[Begin Source extract]

Writing complex XML output

Dear Javlin team,

Currently, I’m trying to write a complex output XML file. For that, I first used XMLwriter to produce a basic XML file and then post-process it with XSL transformation in order to create the final XML output. It works fine for 10’000 records but then I encounter memory issues. I tried to increase JVM parameters but it’s not sufficient as I need to process millions of records.

Therefore, I’m looking for another solution, and I would like to be able to directly generate the correct XML file throught the Clover XMLwriter element (or another one).
I absolutely need the XML mapping functionality as I join two input elements in one and I also need to use different sources.

For example, I would like to do something like:

With 4 different sources (no chance to merge these 3 sources). But this is not a valid mapping and I don’t see a clean solution.

Any help is highly welcomed

Jerome Cuendet

Hello Jerome,
see OutOfMemoryError with XMLWriter topic. It could help you to solve the OutOfMemory as well as mapping problem.

[End Source extract]

_Exercises to complete_
1. Decide whether each statement agrees with the XML output thread. Answer yes or no for each, and quote the words from the thread that settle it.
(a) The XSL post-processing approach worked for 10’000 records.
(b) Raising the JVM parameters was enough to handle the full data volume.
(c) The reply points to a topic about OutOfMemoryError with XMLWriter.
2. Resume the XML output thread, starting after its last sentence.

[Begin Data]

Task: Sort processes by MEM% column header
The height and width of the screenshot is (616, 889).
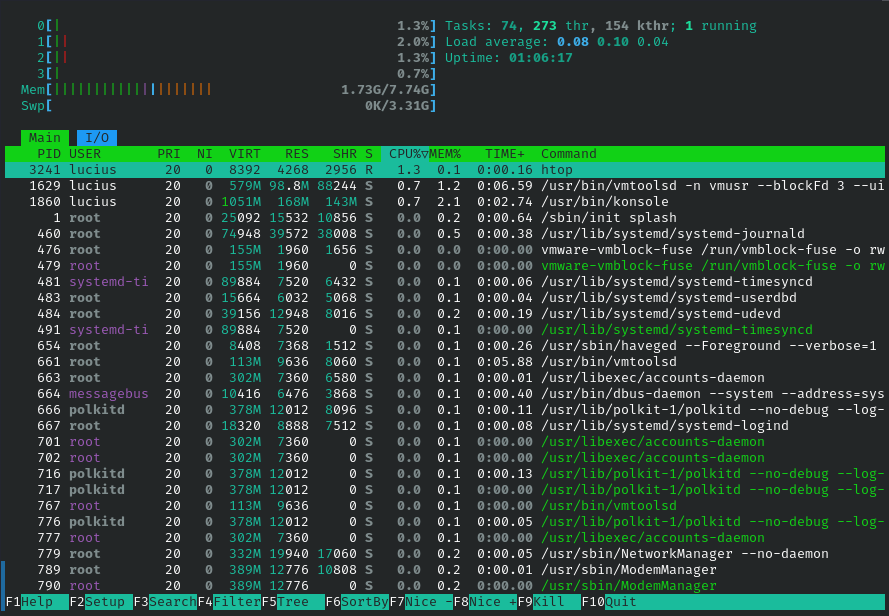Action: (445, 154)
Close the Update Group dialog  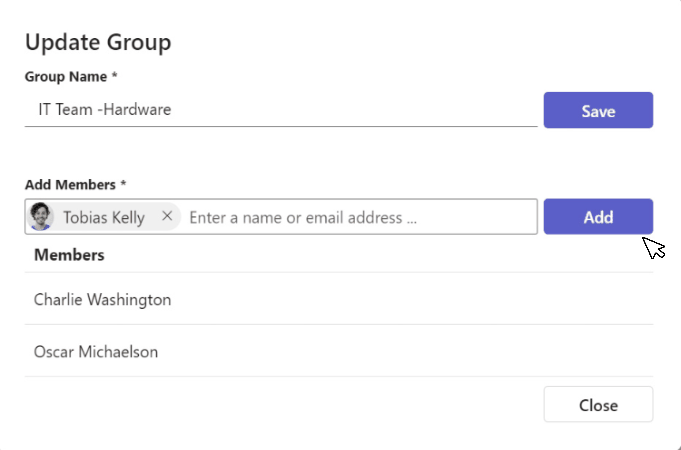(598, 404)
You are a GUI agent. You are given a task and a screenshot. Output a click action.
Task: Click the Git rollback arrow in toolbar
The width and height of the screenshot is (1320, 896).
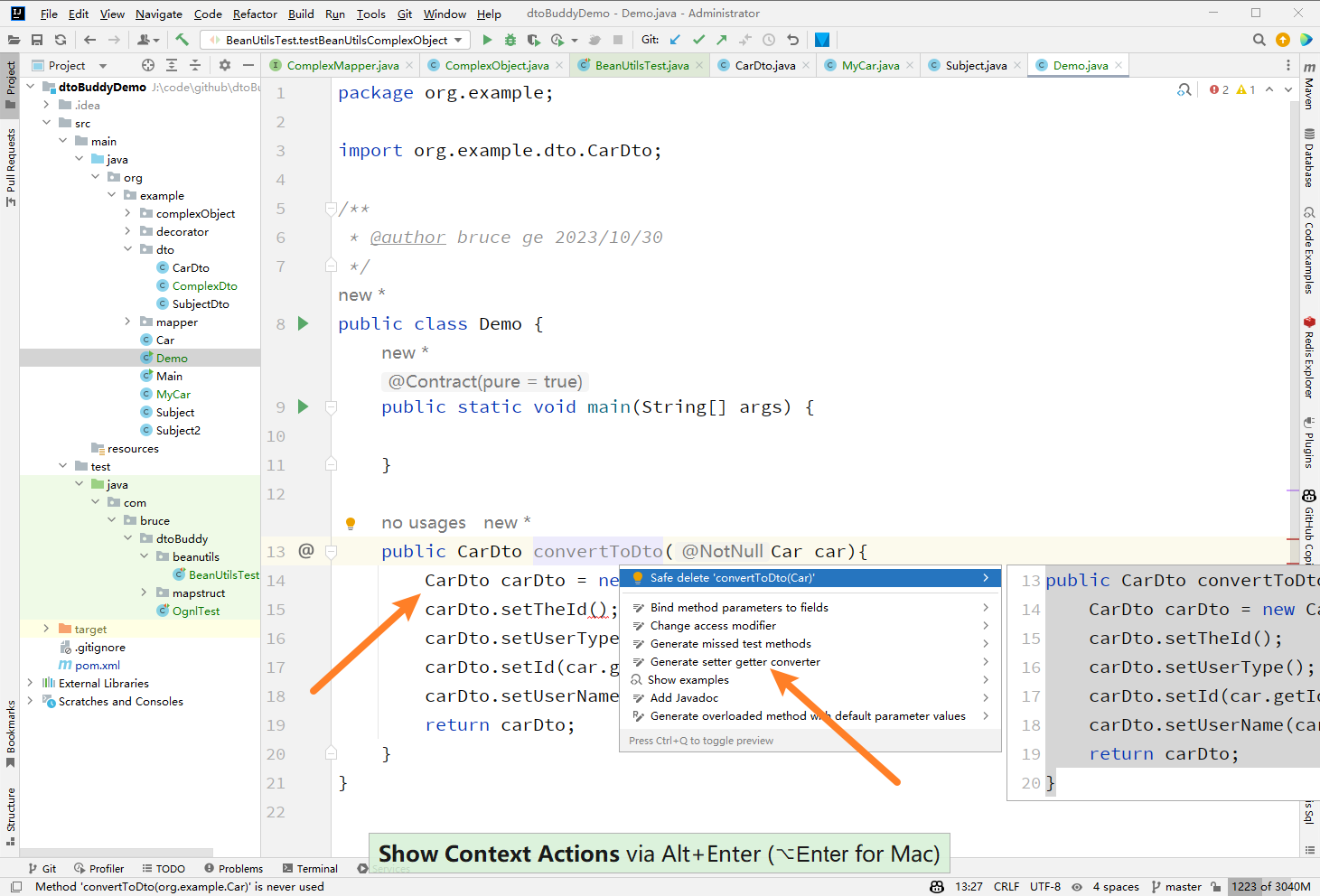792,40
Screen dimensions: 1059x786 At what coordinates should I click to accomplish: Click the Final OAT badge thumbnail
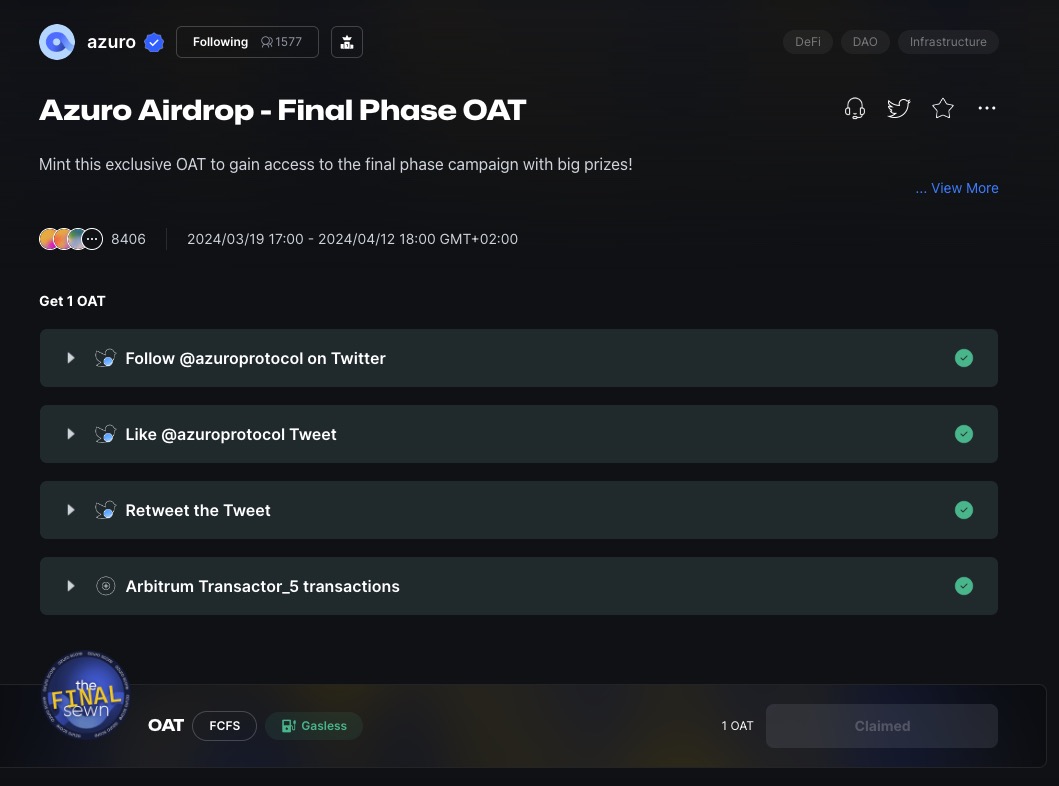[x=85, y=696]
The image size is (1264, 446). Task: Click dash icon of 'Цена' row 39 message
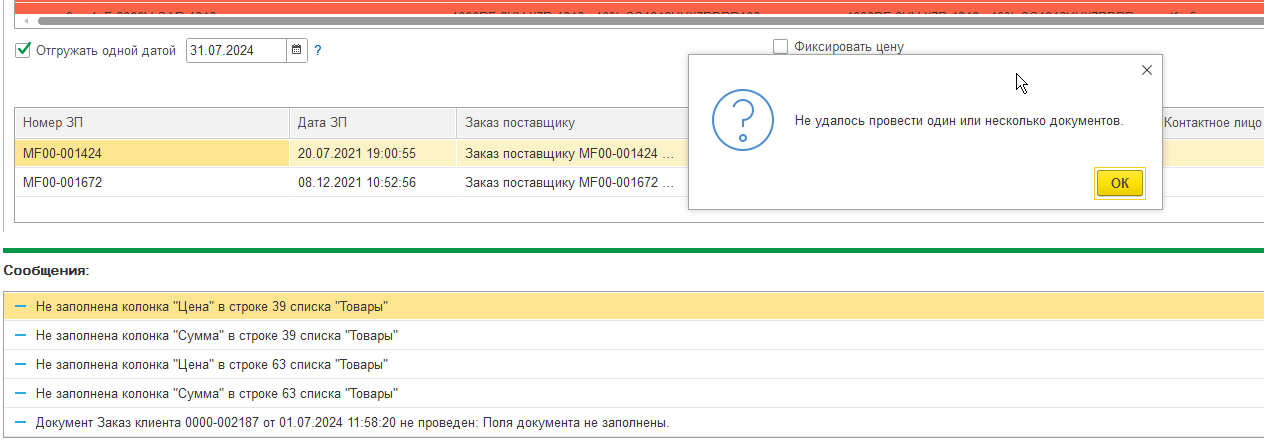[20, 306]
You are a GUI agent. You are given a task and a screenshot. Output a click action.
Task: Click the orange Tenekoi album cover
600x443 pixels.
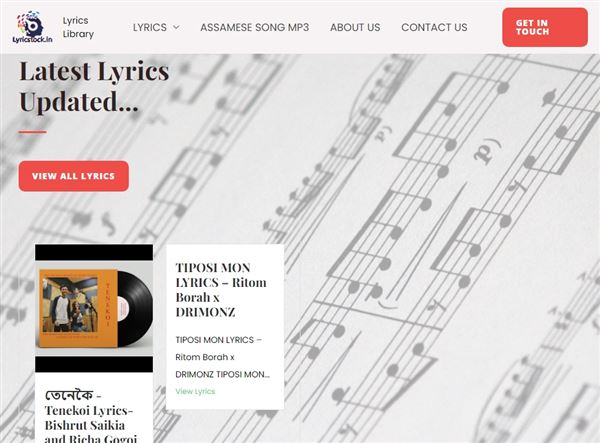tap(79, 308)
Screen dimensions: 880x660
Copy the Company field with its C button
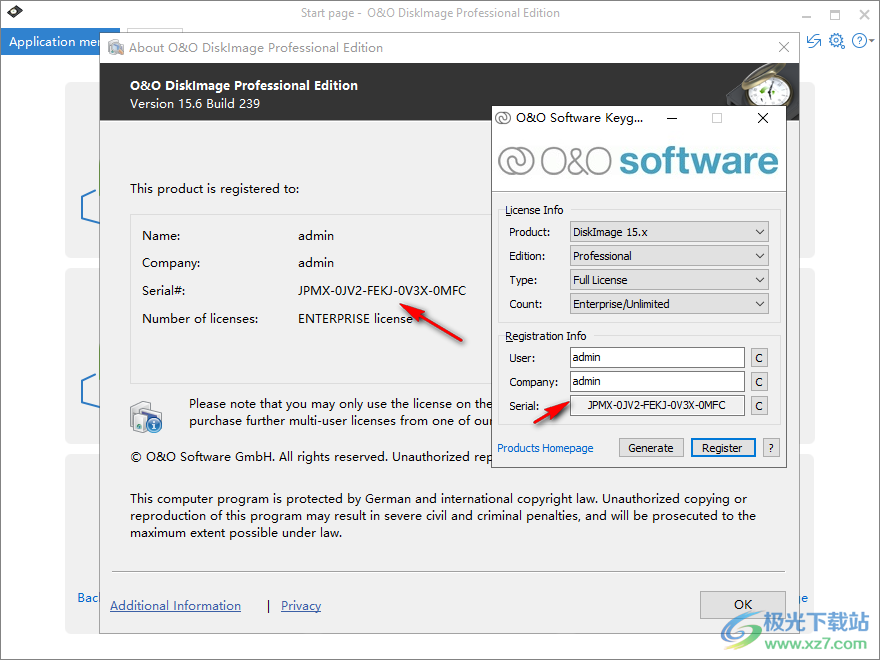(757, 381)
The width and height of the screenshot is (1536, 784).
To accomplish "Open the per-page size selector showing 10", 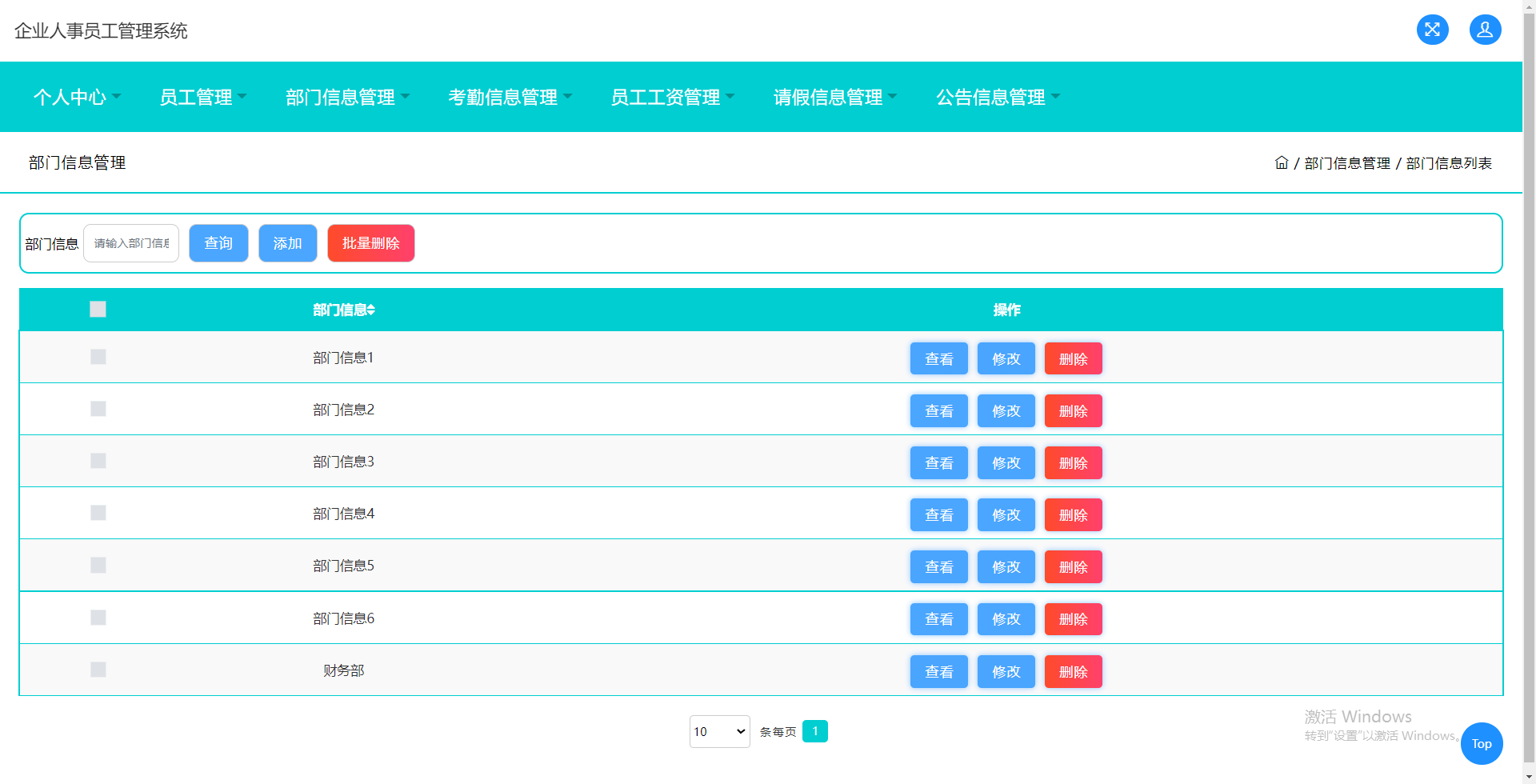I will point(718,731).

[End Data]

_Results_
1.
(a) Yes: "It works fine for 10’000 records but then I encounter memory issues."
(b) No: "I tried to increase JVM parameters but it’s not sufficient as I need to process millions of records."
(c) Yes: "see OutOfMemoryError with XMLWriter topic."

2.
Sounds a good solution as I really would like to have a sequential writing of the XML to avoid any memory issue and ensure scalability.
Thanks a lot

In fact, it is absolutely fine to use hashJoin component but my two input elements have a relation 1 to n.
Meaning that I don’t see a solution to write a transform function that produce an output such as:


<contract>
  <id>1</id>
  <name>toto</name>
  <specs>
    <spec>
       <idspec>123</idspec>
       <element>abc</element>
    </spec>
    <spec>
       <idspec>456</idspec>
       <element>def</element>
    </spec>
   </specs>
</contract>

Where contract elements (id, name) are coming from one input (1 record) and specs elements (idspec, element) are coming from another input (2 records).
Do you see a solution for that?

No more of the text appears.